== Data records ==
◆ ◆ ◆ ◆ ◆
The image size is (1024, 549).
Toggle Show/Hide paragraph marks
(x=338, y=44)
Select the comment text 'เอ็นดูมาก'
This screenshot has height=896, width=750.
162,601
◆ ◆ ◆ ◆ ◆
== What you need to do ==
All the entries above should come back exactly as they are written.

== Solution below ==
The image size is (1024, 549).
Toggle Show/Hide paragraph marks
(x=338, y=44)
Select the comment text 'เอ็นดูมาก'
This screenshot has height=896, width=750.
162,601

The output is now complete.